Nel merito. Quel che, in particolare, emerge
dai verbali desecretati è che il Governo ha deciso – ripeto: nell’esercizio
delle proprie prerogative – di disattendere due indicazioni rilevantissime del
Comitato tecnico-scientifico. La prima è quella relativa all’opportunità di
istituire come «zona rossa» i comuni di Alzano Lombardo e Nembro: quelli da cui
il virus è partito per devastare Bergamo e provincia (il fatto che, dato il
quadro normativo, avrebbe anche potuto provvedervi autonomamente la Regione
Lombardia non fa venir meno l’eventuale responsabilità politica governativa:
una responsabilità più un’altra responsabilità fa due, non zero,
responsabilità, così come due errori non fanno una cosa giusta). La seconda è
quella relativa all’opportunità di decidere provvedimenti di lockdown localmente
circoscritti alla Lombardia, al Veneto e ad alcuni territori limitrofi,
soprattutto in Piemonte e in Emilia Romagna, oppure all’Italia intera. Entrambe
le scelte del Governo – non chiudere i comuni della bergamasca e bloccare
l’Italia intera – sono risultate gravide di conseguenze. Zone importanti della
Lombardia avrebbero potuto essere preservate? Il Centro e il Sud Italia
avrebbero potuto patire conseguenze socio-economiche incomparabilmente minori?
Può essere che il Governo abbia avuto buone ragioni per decidere diversamente.

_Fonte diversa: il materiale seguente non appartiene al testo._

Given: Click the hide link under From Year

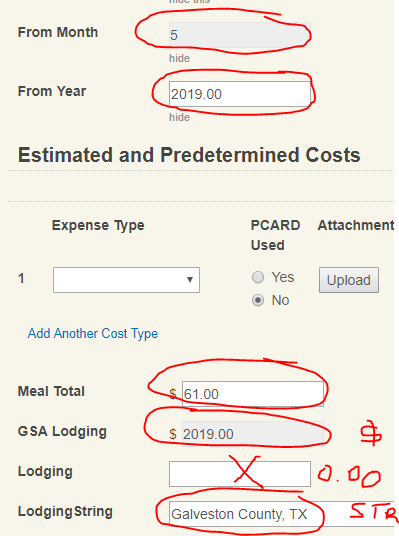Looking at the screenshot, I should [179, 117].
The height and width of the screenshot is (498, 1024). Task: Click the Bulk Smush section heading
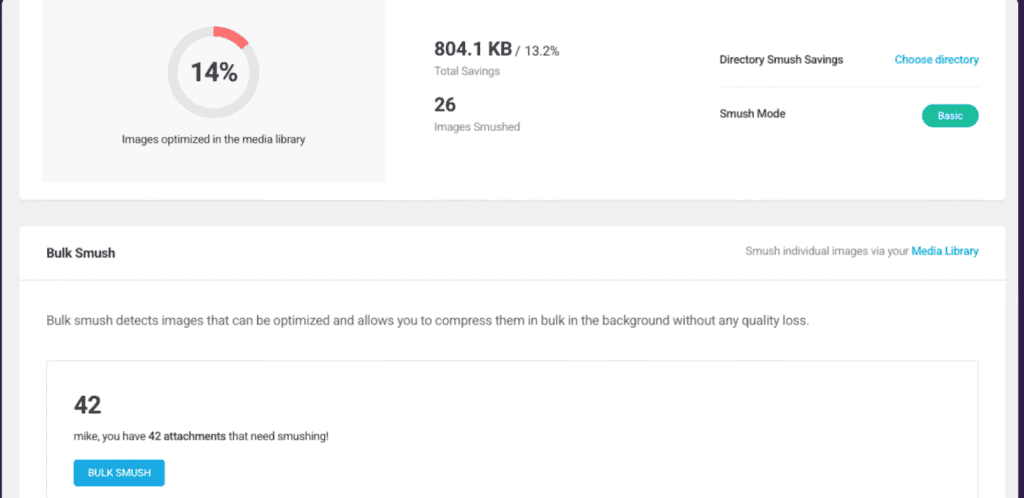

Forse la situazione lombarda è apparsa, nel suo complesso, oramai
eccessivamente compromessa. Forse si è temuto che se il virus avesse iniziato a
scendere lungo la penisola il Sistema sanitario nazionale sarebbe globalmente –
e non solo localmente, come pure è successo – collassato. Forse. Di certo, solo
il Presidente del Consiglio e il ministro della Salute potrebbero dirci
qualcosa in più. E, a questo punto, dovrebbero sentire il dovere di farlo.
Anche perché
un dubbio inizia a serpeggiare. Che in misura più o meno incisiva, a seconda
che la Lega sia al governo o all’opposizione, il Paese intero sia caduto in
ostaggio della – impropriamente detta – questione settentrionale. E, in
particolare, delle regioni del Nord-Est. Dal segretario del Pd a cui nemmeno
l’istinto di sopravvivenza impedisce di fiondarsi a Milano per l’aperitivo nel
pieno precipitare della situazione sanitaria; alla riapertura generalizzata
anziché selettiva, per non “lasciare indietro” il Nord (perché la
differenziazione è reclamata quando porta vantaggio, altrimenti viva
l’uniformità); al ministro per gli Affari regionali che, anziché interrogarsi –
apertamente, laicamente – sugli squilibri del regionalismo italiano rilancia la
differenziazione ex art. 116 Cost. come nulla fosse accaduto;
alla gazzarra in atto sul trasporto pubblico locale: un mondo alla rovescia in
cui le regioni meno colpite impongono severe misure di distanziamento e quelle
più colpite ammassano senza limiti passeggeri seduti e in piedi; all’incapacità
di utilizzare i poteri sostitutivi, attribuiti al Governo dall’art. 120 Cost.,
contro misure regionali adottate in aperta sfida verso lo Stato centrale: il
dubbio è che la sorte di tutti noi sia stata e sia legata agli egoismi politici
e agli interessi economici di una parte soltanto del Paese.